At the end, the memory returns to him:

“’Not just yet,’ he said quietly; and winter settled over the valley.”

Egger feels his own life is “without regret” and there is a temptation to think of this book as an account of a simple life from simpler times; one rooted in place, finding contentment in the ordinary. However, this seems a very superficial reading: there is little evidence, for example, that Eggers is content, though it might be true to say that he lacks the imagination to be miserable. When, in later life, he has a chance of companionship with the school teacher, Anna, he rejects it:

“He wasn’t able to overcome his inhibitions. He had lain there motionless, as if nailed to the spot…”

When he hears Anna crying, he leaves. Surely there should be something to regret about a life lived almost entirely alone?

His positive qualities as a worker also need more closely examined as they seem to largely consist of working hard for little reward and not complaining. Seethaler does not disguise his working conditions: at one point, felling pines in the forest, a work-mate loses an arm due to “bad luck”. And, of course, there’s the eight year of his life he spends imprisoned thanks to a madman’s war (though they take up only a few pages of the novel).

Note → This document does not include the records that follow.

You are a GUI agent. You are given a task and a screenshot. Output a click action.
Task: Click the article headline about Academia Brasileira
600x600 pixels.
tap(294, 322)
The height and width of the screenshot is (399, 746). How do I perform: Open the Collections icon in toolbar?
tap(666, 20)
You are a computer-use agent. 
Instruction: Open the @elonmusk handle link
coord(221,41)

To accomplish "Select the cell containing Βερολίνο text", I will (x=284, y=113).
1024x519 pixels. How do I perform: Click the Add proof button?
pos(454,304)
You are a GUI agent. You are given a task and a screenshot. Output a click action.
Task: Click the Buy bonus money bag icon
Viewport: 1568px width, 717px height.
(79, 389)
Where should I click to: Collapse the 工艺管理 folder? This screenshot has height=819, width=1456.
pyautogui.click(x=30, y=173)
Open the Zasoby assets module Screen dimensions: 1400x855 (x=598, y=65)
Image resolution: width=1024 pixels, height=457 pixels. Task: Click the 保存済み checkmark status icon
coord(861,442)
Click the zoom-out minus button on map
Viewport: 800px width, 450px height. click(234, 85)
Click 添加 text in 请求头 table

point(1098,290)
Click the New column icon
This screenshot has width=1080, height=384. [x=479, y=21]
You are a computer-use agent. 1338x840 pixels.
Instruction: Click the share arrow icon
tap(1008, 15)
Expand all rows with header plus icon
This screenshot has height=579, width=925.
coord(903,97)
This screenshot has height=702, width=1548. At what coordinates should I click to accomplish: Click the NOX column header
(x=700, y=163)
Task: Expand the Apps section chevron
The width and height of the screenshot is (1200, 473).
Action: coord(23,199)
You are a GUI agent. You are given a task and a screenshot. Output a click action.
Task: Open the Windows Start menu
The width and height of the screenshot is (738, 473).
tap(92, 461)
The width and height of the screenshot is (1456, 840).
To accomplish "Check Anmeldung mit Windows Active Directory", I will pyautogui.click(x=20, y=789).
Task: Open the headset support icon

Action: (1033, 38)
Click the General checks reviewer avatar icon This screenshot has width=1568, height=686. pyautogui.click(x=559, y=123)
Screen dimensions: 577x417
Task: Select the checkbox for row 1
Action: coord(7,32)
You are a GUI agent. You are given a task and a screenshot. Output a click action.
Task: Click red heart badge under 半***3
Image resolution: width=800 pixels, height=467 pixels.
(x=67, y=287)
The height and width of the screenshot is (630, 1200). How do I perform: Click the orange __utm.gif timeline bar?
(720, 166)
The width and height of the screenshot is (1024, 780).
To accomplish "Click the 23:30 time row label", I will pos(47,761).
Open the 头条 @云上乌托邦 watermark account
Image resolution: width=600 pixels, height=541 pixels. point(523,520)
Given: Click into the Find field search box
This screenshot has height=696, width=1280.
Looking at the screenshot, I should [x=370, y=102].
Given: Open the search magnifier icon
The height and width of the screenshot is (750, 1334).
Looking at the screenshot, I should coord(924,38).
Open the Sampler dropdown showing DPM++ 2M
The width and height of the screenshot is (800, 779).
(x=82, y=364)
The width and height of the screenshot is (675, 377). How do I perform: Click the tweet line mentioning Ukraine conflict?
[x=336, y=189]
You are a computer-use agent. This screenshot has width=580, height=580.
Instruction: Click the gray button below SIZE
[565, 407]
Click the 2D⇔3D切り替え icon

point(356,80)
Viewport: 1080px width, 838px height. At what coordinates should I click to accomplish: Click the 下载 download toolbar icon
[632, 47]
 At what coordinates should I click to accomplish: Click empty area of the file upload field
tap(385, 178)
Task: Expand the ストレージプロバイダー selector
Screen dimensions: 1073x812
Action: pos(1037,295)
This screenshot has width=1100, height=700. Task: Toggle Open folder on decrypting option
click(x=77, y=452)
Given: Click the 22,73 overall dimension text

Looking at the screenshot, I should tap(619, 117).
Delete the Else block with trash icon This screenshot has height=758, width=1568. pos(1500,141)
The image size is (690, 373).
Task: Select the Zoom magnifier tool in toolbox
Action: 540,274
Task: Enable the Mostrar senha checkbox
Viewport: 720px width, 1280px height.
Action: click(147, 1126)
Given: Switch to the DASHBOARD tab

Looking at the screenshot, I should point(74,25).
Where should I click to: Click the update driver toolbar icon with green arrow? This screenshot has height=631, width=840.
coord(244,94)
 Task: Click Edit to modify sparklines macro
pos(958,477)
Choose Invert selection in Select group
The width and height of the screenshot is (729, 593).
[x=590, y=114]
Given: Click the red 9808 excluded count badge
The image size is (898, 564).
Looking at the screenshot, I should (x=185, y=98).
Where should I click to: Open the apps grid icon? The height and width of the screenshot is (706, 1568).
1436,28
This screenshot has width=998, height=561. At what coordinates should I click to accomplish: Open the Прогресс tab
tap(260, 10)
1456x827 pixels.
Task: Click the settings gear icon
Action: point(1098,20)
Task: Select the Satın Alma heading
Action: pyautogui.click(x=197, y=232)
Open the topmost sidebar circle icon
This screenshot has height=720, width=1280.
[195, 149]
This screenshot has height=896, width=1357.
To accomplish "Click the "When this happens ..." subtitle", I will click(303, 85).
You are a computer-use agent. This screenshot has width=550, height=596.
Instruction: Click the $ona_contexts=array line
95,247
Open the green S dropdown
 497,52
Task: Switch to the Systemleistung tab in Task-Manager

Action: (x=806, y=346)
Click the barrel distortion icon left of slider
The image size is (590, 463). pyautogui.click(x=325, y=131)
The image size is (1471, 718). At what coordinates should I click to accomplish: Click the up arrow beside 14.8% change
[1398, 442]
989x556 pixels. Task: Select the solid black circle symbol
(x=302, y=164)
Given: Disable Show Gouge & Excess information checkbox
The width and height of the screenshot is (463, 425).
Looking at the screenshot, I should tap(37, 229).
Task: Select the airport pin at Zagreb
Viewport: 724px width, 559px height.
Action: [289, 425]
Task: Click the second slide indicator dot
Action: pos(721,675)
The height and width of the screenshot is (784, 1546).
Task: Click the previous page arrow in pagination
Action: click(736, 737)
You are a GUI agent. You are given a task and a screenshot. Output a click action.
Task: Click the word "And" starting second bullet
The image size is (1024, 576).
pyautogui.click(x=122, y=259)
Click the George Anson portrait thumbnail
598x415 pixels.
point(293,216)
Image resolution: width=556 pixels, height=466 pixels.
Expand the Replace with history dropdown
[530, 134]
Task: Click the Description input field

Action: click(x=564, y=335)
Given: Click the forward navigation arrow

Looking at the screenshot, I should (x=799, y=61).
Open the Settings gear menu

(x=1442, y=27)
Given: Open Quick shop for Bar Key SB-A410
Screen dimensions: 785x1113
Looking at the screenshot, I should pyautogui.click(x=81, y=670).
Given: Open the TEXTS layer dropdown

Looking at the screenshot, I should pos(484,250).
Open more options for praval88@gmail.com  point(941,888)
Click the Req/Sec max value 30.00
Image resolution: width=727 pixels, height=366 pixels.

Perhaps, then, I underestimate Seethaler when I say he isn’t trying to be funny: Egger’s lack of regrets seems to be a very dark joke indeed, as does the fact that some readers are under the impression that the novel contains ‘wisdom’, presumably referring to such aphorisms as “It’ll sort itself out, like everything in life” and “The old die making way for the new. That’s how it is and how it’ll always be!” Even the novel’s length seems a joke at Egger’s expense.

Whether A Whole Life will make it onto the short list is difficult to say. I suspect it will be a book which warms some and leaves others cold, as befitting a novel where its unremarkable ordinariness is both its selling point and flaw.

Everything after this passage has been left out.